[Data to examine Boundary: Start]
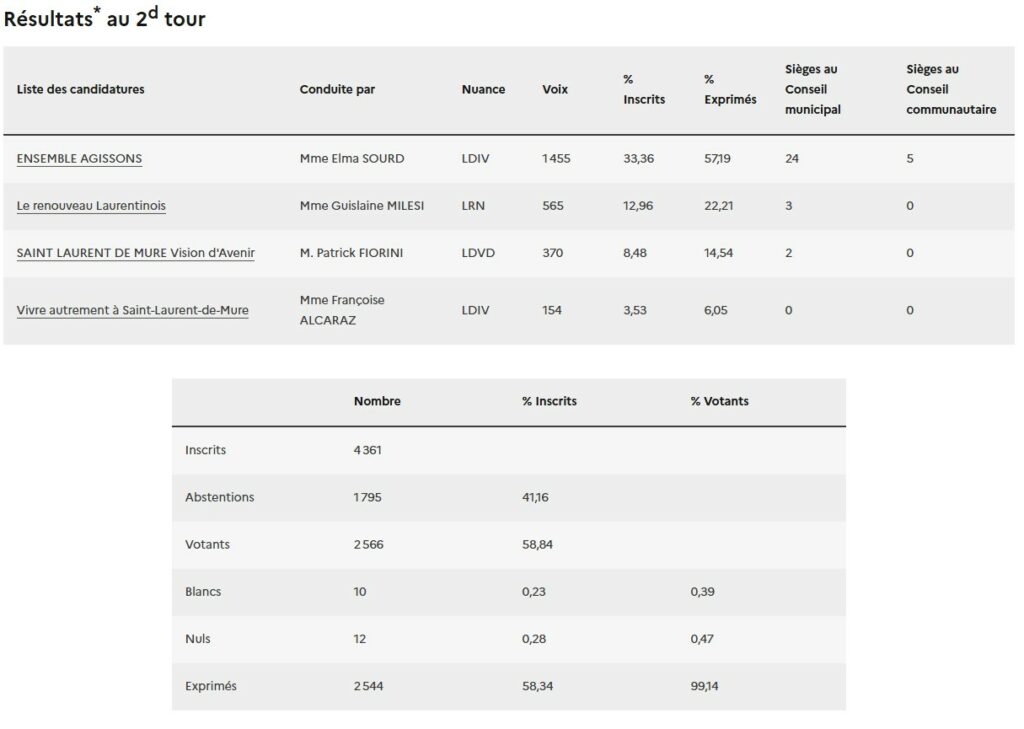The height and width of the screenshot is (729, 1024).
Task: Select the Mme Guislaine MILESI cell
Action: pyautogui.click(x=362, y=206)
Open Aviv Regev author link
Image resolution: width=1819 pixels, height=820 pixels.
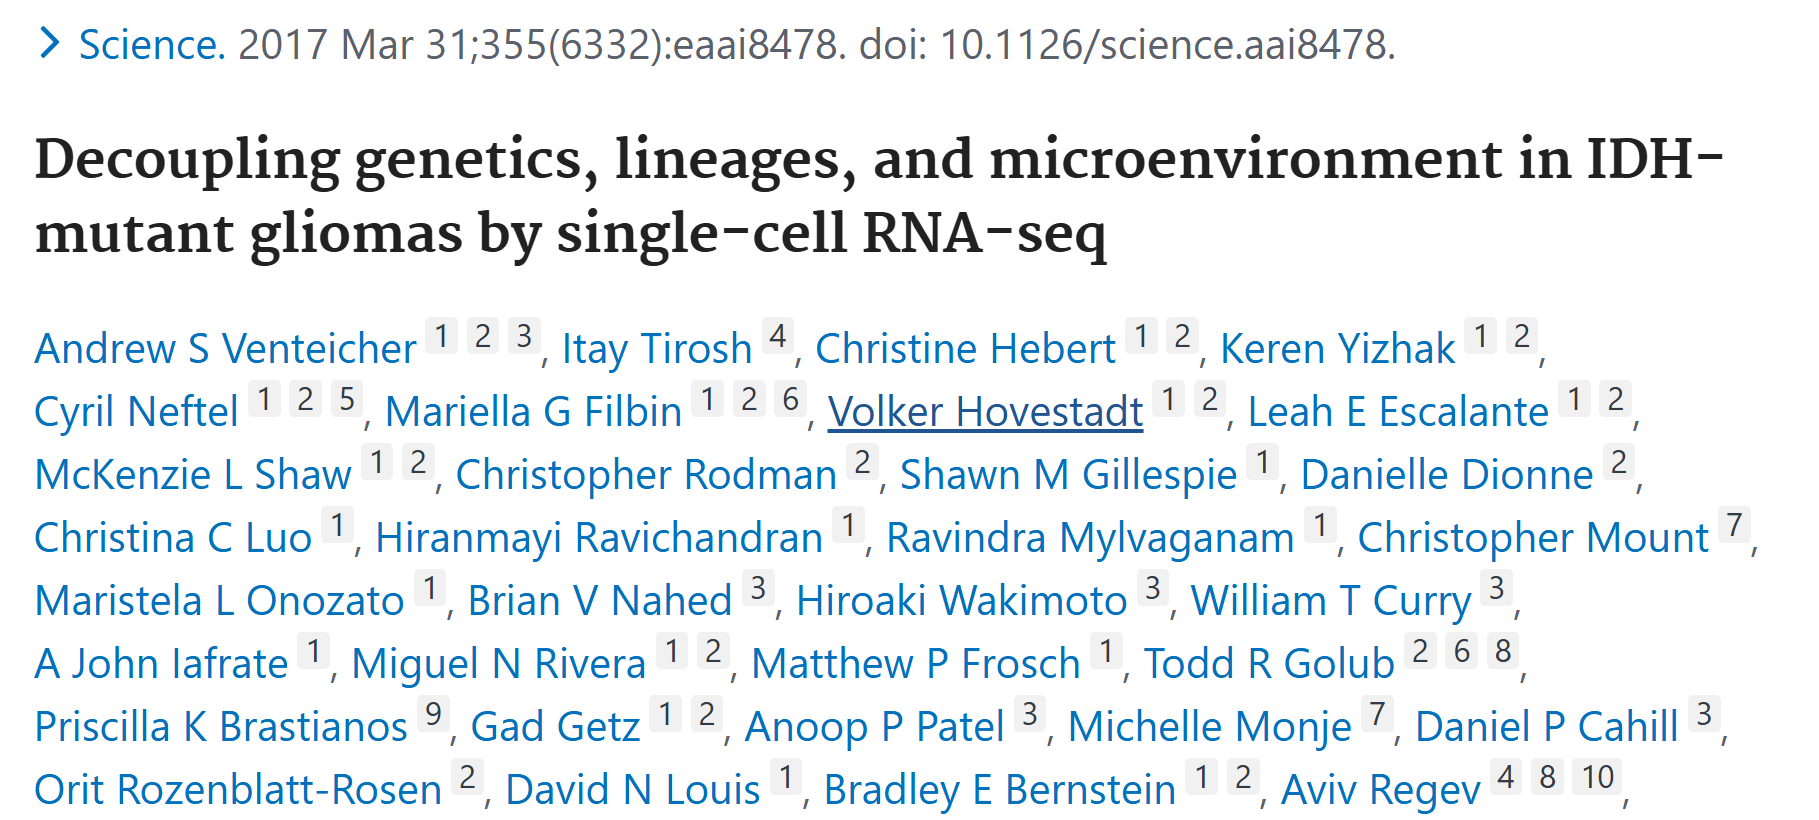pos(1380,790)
[Data to examine Boundary: End]
Goal of the exercise: Only the lines from the line with "Open Aviv Regev author link" to the end of the records should be repeated, exactly and without pictures.

Solved problem:
Open Aviv Regev author link
Image resolution: width=1819 pixels, height=820 pixels.
pos(1380,790)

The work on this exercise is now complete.